0

I need to replace a large set of broken HTML links in a file. For that, I'd need to do a find/replace disabling any kind of regular expression- i.e. the kind of basic Find/Replace you would do from your notepad. I came across to a Ruby script which should do exactly that:

ruby -p -i -e "gsub('<a href=\"index.php?option=com_content&amp;view=article&amp;id=130&amp;catid=111&amp;Itemid=324\">Home</a>', 'NEWLINK')" test.txt

However, the file test.txt is not changed, nor an output is returned. (I don't know much about ruby so I might be just missing something obvious) Is there any other tool which does what I need?

Edit: I'd expect that the following test.txt file:

<a href=\"index.php?option=com_content&amp;view=article&amp;id=130&amp;catid=111&amp;Itemid=324\">Home</a>

....is changed to:

NEWLINK

Thanks

Carla
  • 3,064
  • 8
  • 36
  • 65
  • Could you please post more clearly sample of input and expected output in your question for better understanding of question, thank you. – RavinderSingh13 Jul 07 '21 at 13:09
  • Mandatory [don't parse HTML with regex](https://stackoverflow.com/questions/1732348/regex-match-open-tags-except-xhtml-self-contained-tags) link. – glenn jackman Jul 07 '21 at 14:55
  • Well that's weird. Any tool like "gedit" can do a find/replace of the above HTML String. Is there any shell/language which is capable to do the same thing? – Carla Jul 07 '21 at 16:17
  • I think what @glennjackman is trying to tell you is to use a HTML parser such as Nokogiri instead of a regex. – max Jul 08 '21 at 01:15

1 Answers1

0

Instead of a regular expression consider using a HTML parser which actually understands HTML and won't leave you with a broken HTML document.

◆ **Data under study**:
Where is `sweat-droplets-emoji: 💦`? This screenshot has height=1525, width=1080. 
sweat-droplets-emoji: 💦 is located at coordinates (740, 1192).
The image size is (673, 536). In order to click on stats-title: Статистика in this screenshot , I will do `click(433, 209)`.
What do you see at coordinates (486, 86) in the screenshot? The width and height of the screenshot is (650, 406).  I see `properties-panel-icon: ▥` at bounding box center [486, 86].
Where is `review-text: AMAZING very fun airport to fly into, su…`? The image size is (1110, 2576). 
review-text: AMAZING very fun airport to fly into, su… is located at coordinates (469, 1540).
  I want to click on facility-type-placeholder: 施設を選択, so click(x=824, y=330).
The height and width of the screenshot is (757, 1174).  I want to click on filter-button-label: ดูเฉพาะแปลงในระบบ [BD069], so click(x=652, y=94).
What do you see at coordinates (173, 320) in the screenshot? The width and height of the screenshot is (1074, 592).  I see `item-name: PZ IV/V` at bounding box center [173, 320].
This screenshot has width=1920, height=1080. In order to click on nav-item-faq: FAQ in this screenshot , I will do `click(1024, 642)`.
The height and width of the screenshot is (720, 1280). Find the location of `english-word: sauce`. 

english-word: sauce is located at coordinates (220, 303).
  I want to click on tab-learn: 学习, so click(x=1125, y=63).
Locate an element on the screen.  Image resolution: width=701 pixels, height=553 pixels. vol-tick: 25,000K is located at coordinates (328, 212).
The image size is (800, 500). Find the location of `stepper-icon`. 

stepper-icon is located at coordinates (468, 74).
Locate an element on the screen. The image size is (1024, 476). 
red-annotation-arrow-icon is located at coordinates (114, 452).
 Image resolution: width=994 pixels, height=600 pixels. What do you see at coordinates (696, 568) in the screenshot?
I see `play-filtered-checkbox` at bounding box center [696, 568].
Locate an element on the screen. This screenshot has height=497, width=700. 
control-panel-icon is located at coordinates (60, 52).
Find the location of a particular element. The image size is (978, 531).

◆ **Exercise 1**:
Please reproduce the lines of the entries word for word, starting with the line that contains "I want to click on facility-type-placeholder: 施設を選択, so" and going on through the line that contains "This screenshot has width=1920, height=1080.".
◆ **Exercise 2**:
Carry on the thread about replacing HTML links from its last sentence.
The entries are unrelated to the thread about replacing HTML links.

◆ **Result 1**:
  I want to click on facility-type-placeholder: 施設を選択, so click(x=824, y=330).
The height and width of the screenshot is (757, 1174).  I want to click on filter-button-label: ดูเฉพาะแปลงในระบบ [BD069], so click(x=652, y=94).
What do you see at coordinates (173, 320) in the screenshot? The width and height of the screenshot is (1074, 592).  I see `item-name: PZ IV/V` at bounding box center [173, 320].
This screenshot has width=1920, height=1080. In order to click on nav-item-faq: FAQ in this screenshot , I will do `click(1024, 642)`.

◆ **Result 2**:
# link_parser.rb
require 'bundler/inline'

gemfile do
  source 'https://rubygems.org'
  gem 'nokogiri'
end

fn = ARGV[0]
if File.exist(fn)
  puts "Processing #{fn}..."
  File.open(fn, 'rw') do |file|
    doc = Nokogiri::HTML(file)
    links = doc.css('a[href="index.php?option=com_content&amp;view=article&amp;id=130&amp;catid=111&amp;Itemid=324"]')
    if links.any?
      links.each do |link|
        link.href = "NEWLINK"
      end
      file.rewind
      file.write(doc.to_s)
      puts "#{links.length} links replaced" 
    else
      puts "No links found" 
    end
  end
else
  puts "File not found."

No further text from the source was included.